Life Chairman of the Board of Directors or Managing Director? Give it a second thought!

 The decision in U.O.O. NIG PLC V. OKAFOR & ORS (2020) LPELR - 49570 (SC) has handed down another perspective to the way we see corporate governance. Just about a day before, a colleague had hinted on why not have a life managing director of a company, it protects the those with high stakes in the company and prevents future mishaps that could arise in corporate governance. 

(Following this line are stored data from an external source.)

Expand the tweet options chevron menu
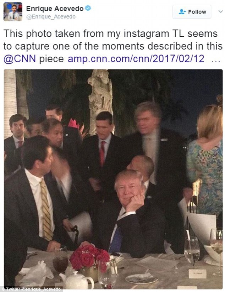 coord(220,11)
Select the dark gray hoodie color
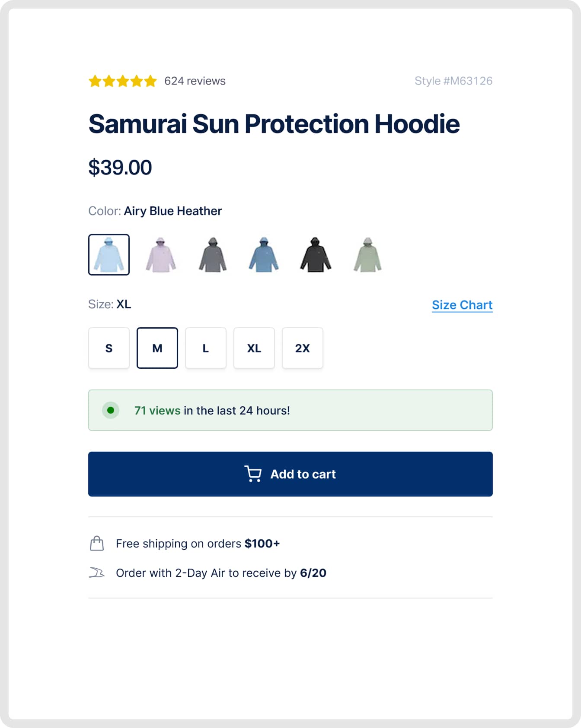The height and width of the screenshot is (728, 581). (213, 255)
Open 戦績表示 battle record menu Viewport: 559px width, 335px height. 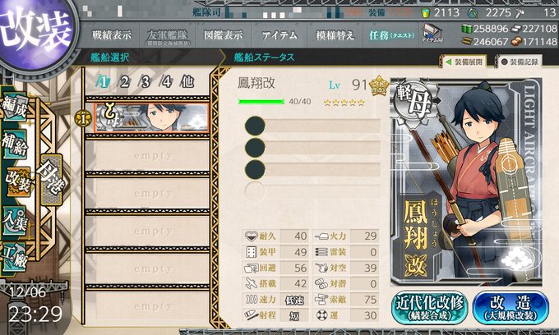pos(112,34)
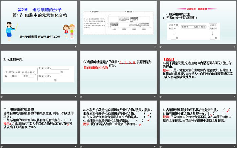The width and height of the screenshot is (237, 148).
Task: Click the red check mark after statement 3
Action: point(149,116)
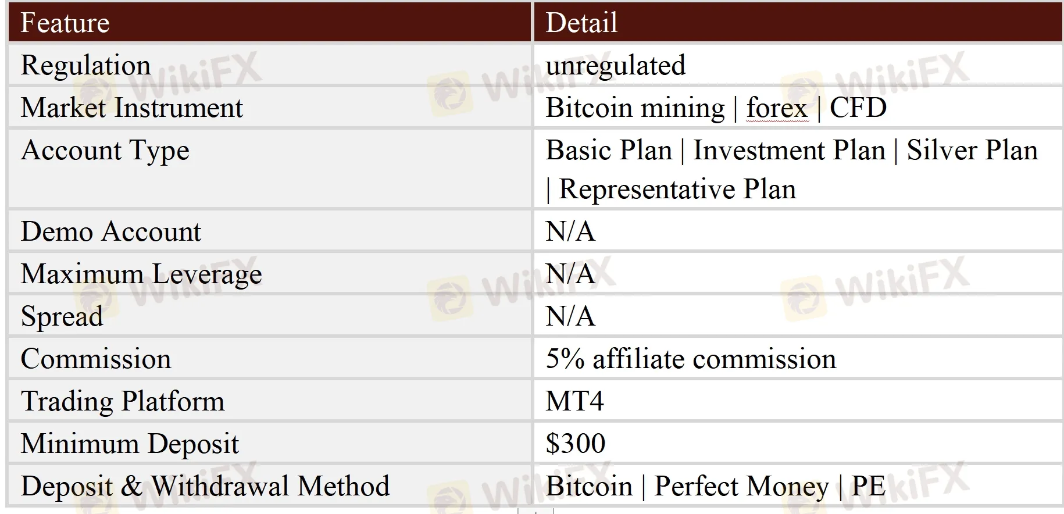Select the Maximum Leverage label
This screenshot has width=1064, height=514.
coord(141,274)
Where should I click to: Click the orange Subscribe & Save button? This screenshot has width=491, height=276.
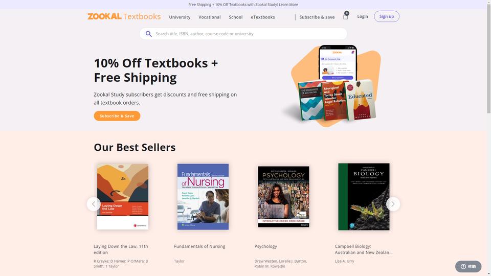[117, 116]
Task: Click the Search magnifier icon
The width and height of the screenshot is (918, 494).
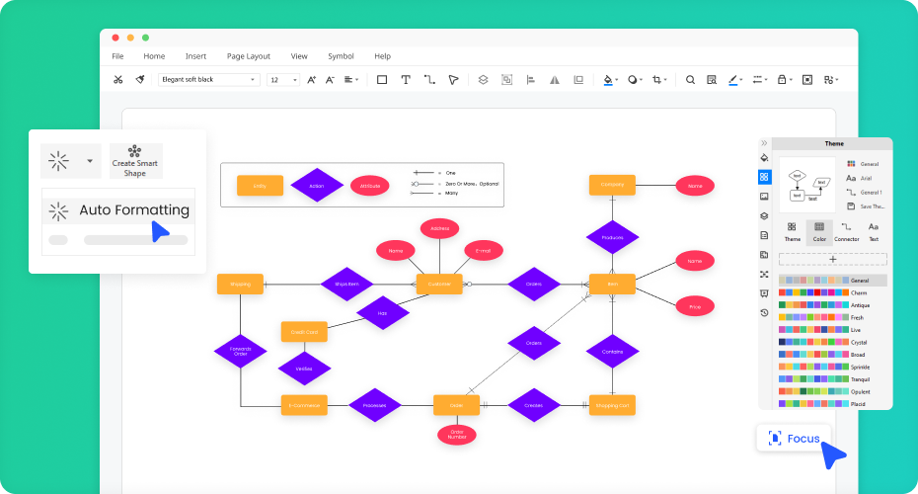Action: click(690, 80)
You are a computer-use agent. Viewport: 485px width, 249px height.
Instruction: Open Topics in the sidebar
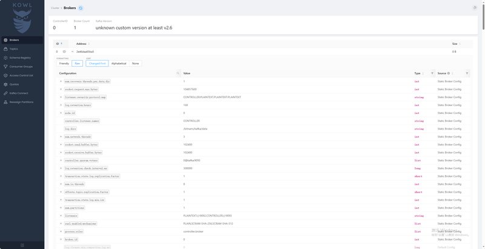[x=13, y=48]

Well, that was what happened in the case, the Articles of Association made provisions for it, giving a life position to the Managing Director of the company. Unfortunately, that choice of having it in the Articles of Association of the Company could not save the position. As held by the Supreme Court, only 'Director for Life' is allowed, who can still be removed from office. The Supreme Court concluded in the following words:

"It needs be stated that any clause in the Memorandum and Articles of Association which purported to make a person a Managing Director for Life or Board Chairman for Life contrary to the express provisions of the law, is an illegal contract and therefore unenforceable. Such clause is ab initio illegal and does not require a formal amendment to deprive it of the force of law. The court does not enforce an illegal contract and one cannot place something upon nothing or rely on an illegality"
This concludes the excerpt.